How HtmlStapler works?

Each HTML page is parsed (using fast Lagarto parser) and all javascript and CSS links are collected. The first resource link of the same type (javascript/css) is replaced with a link to HtmlStaplerServlet. All other links of the same type are removed from the page.

After parsing, HtmlStapler copies the content of all collected links into a single file, called the bundle file. These bundle files, therefore, contains the content of all javascript/CSS (i.e. resource) files that a page loads.

In other words, each set of resource files is wrapped in its unique single bundle file. If two pages loads the same resource files, they will share the same bundle file. The order of resources on page is important (by default) i.e. if two pages load the same resources in different order, they will not share the same bundle (this is configurable, however).

Each bundle has its own unique id, a bundle id. It is actually a SHA-256 digest of the string that contains all resource links. Bundle id is also a file name of the bundle file stored on file system.

Resource content is downloaded/copied as it is, without any modification. Anyhow, HtmlStapler provides a hook to additionally process this content. For example, javascript and CSS can be minimized with some 3rd party tool before stored in a bundle file.

Once bundle files are stored on file system, they will be recognized next time when server is (re)started. Therefore, bundle files will be not created again if a bundle file with the same bundle id (i.e. the file name) already exist on file system. To enforce new bundles on each server start, call reset() method after HtmlStaplerBundlesManager is created.

Working Strategies

HtmlStapler may work in two ways, i.e. strategies, called ACTION_MANAGED and RESOURCES_ONLY. The difference is if the relation between page url and its bundle id is stored in memory, or if bundle id is resolved each time per page.

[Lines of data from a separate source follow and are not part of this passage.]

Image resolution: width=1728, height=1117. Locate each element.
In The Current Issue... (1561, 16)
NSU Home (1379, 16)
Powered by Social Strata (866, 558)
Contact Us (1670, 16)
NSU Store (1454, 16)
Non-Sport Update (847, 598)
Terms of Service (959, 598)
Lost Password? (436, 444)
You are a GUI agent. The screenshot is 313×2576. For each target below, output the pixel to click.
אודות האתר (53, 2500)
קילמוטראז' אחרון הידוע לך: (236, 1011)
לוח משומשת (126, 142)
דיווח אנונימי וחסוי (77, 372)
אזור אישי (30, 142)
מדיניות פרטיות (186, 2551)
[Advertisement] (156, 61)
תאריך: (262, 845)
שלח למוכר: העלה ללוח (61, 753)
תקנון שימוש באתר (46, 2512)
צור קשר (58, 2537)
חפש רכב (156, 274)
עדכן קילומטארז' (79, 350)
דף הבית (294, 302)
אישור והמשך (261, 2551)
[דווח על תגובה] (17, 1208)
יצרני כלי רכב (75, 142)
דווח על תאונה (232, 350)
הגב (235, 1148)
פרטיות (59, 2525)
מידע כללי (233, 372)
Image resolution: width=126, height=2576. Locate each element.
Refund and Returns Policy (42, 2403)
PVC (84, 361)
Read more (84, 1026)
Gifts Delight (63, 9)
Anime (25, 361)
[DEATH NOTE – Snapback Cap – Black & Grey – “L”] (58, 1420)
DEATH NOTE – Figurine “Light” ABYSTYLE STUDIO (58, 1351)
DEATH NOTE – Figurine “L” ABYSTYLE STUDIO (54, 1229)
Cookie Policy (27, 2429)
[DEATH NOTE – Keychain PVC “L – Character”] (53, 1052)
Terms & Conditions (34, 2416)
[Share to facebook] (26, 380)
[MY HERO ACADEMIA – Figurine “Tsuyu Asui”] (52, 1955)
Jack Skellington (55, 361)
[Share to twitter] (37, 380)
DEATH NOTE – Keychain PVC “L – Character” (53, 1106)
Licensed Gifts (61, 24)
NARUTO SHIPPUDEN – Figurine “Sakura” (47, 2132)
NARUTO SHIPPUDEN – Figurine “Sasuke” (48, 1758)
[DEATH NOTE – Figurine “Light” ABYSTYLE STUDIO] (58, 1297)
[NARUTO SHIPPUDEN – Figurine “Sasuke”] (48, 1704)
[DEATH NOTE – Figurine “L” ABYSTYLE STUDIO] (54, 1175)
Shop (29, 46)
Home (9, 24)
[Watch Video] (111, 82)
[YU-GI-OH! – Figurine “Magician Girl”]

In this strategy, bundles manager (a component of HtmlStapler) saves relation between page and its resource bundles. For each request action path, resolved bundle ids are stored in memory, so next time when page is called there will be no additional processing at all.

First time when bundle is created, the page is fully parsed and the bundle receives a temporary id (a simple number) that is used on very first page loading. From that point, HtmlStapler binds the real bundle id to the action path and all further page loads will use real bundle id.

ACTION_MANAGED strategy stores relations between bundle files and requested pages. This strategy gives top performances, but consumes memory. Be careful if web application has big number of dynamic links - OutOfMemoryException may be thrown at some point in time.

Reducing memory usage

HtmlStapler stores bundle id for each action path i.e. page of web application. Since many pages share the same resources, they will also share the same bundle id instances.

However, some web applications use REST-like urls for the same page, but for different content. For example, a web application that shows daily forecast, might have urls like: /weather/2011/10/28/SanFrancisco. The number of such urls may be virtually infinitely, so HtmlStapler may throw OutOfMemoryException at one point.

To solve this issue within this strategy, user should override resolveRealActionPath() and return the main action path for dynamic ones, i.e. /weather.html.


In this strategy, bundles manager doesn't store relations between page and bundle ids. Instead, the bundle id is resolved each time page is called from collected set of links. Of course, bundle file is created just for the first time, if it already does not exist on the file system under the same bundle name.

RESOURCE_ONLY strategy resolves bundle id every time page is loaded. This is very pragmatic strategy that gives slightly slower performances, but there is no additional memory consumption.